Sensação estranha

Sensação estranha

É uma sensação estranha de perda e ao mesmo tempo de permanência. Sensação de que se perdem, companhias, sorrisos, fases de crescimento, beijos, abraços, desejos e ao mesmo tempo permanecemos nesse lugar que não muda de cenário, ao mesmo tempo em que assusta a cada novo dia.

Uma sensação de saudade, saudade imensa de um futuro que não se desenhou, enquanto a vida vai tomando forma e dando essa sensação de deformação dos nossos corpos, rostos, jeitos e esperanças.

Uma sensação de cabelo sem corte, de coluna curvada, ombros mais pesados do que o peso que aguentamos carregar do mundo. Sensação de estar amarrada, presa. Presa ao medo. Medo de muita coisa, de quase tudo. 

Uma sensação de desamparo, de falta de fé, de falta daquela mão pra nos puxar. Sensação de carro desgovernado, de frio sem coberta, sensação de que toda hora algo ruim pode acontecer.

O sol encadeia e engana. Dia lindo, pássaros cantam, o mar da minha janela nunca esteve tão azul. Daqui, ouço a sereia cantar. Não adianta acreditar na natureza agora, ela não está nos convidando ao mundo, pelo contrário, ela está reinando e neste reinado a gente não cabe e não se sabe quando caberemos.
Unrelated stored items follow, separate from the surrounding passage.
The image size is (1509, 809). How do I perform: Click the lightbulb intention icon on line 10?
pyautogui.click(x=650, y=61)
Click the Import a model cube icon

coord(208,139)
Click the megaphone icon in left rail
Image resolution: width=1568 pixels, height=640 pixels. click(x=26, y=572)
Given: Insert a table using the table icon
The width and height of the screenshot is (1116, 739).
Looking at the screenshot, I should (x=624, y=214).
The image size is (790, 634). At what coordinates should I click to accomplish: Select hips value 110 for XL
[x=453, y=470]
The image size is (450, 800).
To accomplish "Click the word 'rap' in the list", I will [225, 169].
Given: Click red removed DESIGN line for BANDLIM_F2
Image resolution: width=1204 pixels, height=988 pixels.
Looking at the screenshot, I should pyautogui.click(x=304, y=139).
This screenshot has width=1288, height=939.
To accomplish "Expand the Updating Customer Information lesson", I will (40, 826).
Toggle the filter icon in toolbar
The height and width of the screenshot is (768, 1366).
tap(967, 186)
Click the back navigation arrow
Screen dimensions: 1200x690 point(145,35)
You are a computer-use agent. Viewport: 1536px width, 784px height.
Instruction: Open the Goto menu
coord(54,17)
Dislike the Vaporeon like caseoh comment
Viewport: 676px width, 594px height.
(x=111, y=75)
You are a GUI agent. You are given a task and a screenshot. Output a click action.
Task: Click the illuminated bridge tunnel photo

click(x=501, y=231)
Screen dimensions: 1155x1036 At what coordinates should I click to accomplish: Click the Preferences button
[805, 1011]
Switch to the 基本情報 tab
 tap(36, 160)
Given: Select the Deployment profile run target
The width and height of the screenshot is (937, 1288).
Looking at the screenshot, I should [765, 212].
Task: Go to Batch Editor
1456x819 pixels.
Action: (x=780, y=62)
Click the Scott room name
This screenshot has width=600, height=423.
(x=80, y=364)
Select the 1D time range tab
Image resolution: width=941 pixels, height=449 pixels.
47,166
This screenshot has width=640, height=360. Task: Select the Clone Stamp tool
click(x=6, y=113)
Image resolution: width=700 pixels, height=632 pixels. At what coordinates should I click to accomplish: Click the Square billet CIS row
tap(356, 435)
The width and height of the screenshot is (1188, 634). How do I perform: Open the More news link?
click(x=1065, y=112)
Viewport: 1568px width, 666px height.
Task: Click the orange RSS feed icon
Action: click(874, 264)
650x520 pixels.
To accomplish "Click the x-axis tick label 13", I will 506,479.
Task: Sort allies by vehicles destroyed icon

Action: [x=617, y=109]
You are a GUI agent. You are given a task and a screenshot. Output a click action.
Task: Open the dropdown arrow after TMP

Sensação de ruas doentes, sensação estar vivendo em Chernobyl, sensação de pavor de gente na rua. Medo de gente. Eu tô com a sensação de que eu tô com medo de gente.  

Sensação de estarmos órfãos – apesar de eu não ter ideia do que é essa sensação e por isso posso estar cometendo um grande delito, desculpem-me. Sensação de estarmos sem pai e sem mãe, sendo cuidados por outros que, mesmo dando o seu melhor, não são pai e nem mãe. Falta um comando e falta o afeto. Falta essa sensação de pai e de mãe.

Sensação de raiva, de revolta, de ódio ao ver tanta gente aglomerada e os carros subindo as dunas da Sabiaguaba, enquanto ameaçam o líder comunitário de morte por tentar protegê-las, as tais dunas. 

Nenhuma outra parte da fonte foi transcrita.